Peace is achieved by those who fulfill their part of a greater plan.Peace and security are attained by those societies where the individuals work closely to serve the common good of the whole. Peaceful coexistence between nations is the reflection of man's inner tranquility magnified. Enlightened service to our fellowman brings peace to the one serving, and to the one receiving. We vow to live in peace by embracing truths that apply to us all. 
Living peaceably begins by thinking peacefully.We stand on the threshold of peace-filled understanding. We come together, all of humanity, young and old of all cultures from all nations. We vow to stand together as citizens of the Earth knowing that every question has an answer, every issue a resolution. As we stand, united in common purpose, we hereby commit ourselves in thought and action so we might know the power of peace in our lifetimes. 
Peace be with us all ways. May Peace Prevail On Earth.
Check out the official website, which has the Universal Peace Covenant, in case you want to participate in the global read-aloud. 

In some places, people are holding “peace camps” for kids, where children can learn about good ideas that encourage peace. Maybe you could do your own personal “camp” by learning about people like Harriet Tubman, Mahatma Gandhi, Martin Luther King, Jr., Ruby Bridges, and Nelson Mandela. Try to implement these “100 Ideas for Creating a More Peaceful World.” Make a poster for peace.

Disability Independence Day

Disability Independence Day marks the anniversary of the signing of the Americans with Disabilities Act (ADA) on July 26th, 1990. The signing of the ADA provides protection from employment discrimination as well as better access to goods, services and communications for people with disabilities. As a result, people with disabilities have had more opportunity to increase their independence.

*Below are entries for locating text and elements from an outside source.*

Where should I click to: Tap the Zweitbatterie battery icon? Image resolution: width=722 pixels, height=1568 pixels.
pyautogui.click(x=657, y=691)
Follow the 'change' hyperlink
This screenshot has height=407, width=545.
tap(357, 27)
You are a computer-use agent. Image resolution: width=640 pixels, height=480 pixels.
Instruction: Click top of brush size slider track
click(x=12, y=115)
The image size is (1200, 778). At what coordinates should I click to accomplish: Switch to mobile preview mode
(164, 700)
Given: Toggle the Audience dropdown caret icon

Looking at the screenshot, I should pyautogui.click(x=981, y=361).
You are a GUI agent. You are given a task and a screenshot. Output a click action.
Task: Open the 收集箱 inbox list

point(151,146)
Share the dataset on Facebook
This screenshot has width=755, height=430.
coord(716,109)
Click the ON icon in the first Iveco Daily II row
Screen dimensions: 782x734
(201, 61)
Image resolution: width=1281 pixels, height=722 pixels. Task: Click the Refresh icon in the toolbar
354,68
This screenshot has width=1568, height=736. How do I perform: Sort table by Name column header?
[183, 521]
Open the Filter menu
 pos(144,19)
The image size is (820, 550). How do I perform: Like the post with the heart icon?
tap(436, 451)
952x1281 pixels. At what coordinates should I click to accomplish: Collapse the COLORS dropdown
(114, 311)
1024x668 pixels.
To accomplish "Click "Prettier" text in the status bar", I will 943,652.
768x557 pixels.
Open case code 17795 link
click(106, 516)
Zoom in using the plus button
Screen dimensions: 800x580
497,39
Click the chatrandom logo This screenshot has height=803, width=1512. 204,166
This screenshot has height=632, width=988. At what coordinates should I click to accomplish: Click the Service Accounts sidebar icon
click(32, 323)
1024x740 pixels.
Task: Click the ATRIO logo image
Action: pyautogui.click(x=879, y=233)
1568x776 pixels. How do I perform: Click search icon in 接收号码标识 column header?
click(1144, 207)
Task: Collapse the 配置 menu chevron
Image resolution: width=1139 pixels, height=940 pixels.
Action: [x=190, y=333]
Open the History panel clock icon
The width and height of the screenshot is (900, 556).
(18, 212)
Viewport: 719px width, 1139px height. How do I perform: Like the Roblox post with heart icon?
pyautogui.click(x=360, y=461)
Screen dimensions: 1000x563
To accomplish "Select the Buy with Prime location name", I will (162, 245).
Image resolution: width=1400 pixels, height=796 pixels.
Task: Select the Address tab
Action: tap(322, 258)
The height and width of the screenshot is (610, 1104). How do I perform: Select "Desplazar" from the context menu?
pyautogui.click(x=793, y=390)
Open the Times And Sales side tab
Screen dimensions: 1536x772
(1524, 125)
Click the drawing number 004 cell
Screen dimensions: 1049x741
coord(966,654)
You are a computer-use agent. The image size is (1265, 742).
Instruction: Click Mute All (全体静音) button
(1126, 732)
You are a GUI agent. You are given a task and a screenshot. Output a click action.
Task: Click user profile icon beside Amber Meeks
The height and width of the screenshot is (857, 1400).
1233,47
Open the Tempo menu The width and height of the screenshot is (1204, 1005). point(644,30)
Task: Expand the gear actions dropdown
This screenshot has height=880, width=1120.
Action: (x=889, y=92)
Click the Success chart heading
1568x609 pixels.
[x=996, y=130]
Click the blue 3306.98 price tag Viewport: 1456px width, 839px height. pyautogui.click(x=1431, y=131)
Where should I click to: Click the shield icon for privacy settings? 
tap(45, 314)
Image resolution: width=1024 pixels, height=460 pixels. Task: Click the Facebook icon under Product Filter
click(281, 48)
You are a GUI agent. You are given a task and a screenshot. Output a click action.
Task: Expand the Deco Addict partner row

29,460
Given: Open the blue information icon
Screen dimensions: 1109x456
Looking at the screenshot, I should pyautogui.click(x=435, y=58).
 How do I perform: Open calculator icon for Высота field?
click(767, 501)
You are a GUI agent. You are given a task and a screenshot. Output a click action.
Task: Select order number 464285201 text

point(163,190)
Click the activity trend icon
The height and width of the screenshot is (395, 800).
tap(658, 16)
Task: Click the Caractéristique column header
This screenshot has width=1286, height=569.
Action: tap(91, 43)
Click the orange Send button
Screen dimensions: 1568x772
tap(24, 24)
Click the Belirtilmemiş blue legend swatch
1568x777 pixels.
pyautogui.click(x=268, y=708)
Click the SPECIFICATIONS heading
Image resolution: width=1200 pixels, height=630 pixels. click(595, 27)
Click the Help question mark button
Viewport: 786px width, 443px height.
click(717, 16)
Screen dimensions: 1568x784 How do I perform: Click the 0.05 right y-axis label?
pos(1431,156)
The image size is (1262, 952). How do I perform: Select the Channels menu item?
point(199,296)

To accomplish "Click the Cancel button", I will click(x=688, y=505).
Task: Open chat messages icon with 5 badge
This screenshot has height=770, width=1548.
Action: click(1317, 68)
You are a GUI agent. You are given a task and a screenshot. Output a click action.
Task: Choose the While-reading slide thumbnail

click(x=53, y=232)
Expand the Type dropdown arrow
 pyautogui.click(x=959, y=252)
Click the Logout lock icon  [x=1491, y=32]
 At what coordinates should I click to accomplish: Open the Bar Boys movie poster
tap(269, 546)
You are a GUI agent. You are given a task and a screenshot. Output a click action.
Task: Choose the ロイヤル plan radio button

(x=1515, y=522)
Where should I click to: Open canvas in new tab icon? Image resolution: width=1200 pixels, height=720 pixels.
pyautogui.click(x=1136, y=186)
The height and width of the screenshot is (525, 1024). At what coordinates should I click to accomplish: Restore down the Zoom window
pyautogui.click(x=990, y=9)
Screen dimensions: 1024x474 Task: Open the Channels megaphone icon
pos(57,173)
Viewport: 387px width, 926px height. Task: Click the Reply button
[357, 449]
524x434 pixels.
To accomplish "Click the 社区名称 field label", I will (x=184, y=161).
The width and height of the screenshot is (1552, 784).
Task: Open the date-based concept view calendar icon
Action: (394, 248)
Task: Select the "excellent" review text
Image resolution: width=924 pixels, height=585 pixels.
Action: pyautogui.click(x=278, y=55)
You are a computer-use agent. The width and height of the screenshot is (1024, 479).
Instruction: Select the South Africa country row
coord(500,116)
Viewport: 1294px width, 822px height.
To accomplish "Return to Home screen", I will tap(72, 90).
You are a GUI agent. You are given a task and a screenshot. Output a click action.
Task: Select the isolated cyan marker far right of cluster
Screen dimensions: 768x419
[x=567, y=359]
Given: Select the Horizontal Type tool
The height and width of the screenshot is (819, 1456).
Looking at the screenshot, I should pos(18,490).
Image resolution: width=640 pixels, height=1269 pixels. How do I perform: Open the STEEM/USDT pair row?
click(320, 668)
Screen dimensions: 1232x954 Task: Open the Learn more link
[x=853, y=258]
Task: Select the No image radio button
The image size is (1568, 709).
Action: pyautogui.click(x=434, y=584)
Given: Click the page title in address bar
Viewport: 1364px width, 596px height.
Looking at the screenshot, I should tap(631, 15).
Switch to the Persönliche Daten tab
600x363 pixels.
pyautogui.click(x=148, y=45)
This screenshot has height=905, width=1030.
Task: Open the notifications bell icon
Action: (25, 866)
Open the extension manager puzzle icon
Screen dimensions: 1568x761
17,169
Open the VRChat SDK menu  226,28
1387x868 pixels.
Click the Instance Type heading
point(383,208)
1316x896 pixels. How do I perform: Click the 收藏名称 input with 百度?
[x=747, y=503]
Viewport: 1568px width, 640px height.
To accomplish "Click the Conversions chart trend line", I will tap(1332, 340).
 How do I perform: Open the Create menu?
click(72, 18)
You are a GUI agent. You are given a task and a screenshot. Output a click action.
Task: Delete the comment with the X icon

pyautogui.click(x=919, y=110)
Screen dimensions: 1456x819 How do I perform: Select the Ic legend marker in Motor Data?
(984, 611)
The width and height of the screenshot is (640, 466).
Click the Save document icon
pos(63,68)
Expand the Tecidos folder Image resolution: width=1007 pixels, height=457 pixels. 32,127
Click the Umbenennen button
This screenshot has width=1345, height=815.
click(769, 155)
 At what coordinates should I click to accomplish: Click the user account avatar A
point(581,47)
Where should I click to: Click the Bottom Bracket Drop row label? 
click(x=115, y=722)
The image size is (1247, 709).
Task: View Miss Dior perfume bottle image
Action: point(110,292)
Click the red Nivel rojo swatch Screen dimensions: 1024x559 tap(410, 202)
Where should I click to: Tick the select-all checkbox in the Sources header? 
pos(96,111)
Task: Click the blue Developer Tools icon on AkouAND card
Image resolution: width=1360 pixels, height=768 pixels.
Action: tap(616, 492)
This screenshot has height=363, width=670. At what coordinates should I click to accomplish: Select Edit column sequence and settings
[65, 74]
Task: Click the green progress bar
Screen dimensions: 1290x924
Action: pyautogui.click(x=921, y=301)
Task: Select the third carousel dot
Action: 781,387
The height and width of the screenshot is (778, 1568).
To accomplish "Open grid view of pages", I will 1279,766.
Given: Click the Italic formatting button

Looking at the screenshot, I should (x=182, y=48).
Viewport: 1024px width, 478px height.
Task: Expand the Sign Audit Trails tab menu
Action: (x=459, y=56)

This holiday celebrates the big step forward taken in 1990 as well as serving to remind us to continue to strive for equal opportunity and access to all Americans.

The Americans with Disabilities Act of 1990 (ADA) prohibits discrimination and ensures equal opportunity for persons with disabilities in employment, State and local government services, public accommodations, commercial facilities, and transportation. It also mandates the establishment of TDD/telephone relay services. The current text of the ADA includes changes made by the ADA Amendments Act of 2008 (P.L. 110-325), which became effective on January 1, 2009. The ADA was originally enacted in public law format and later rearranged and published in the United States Code.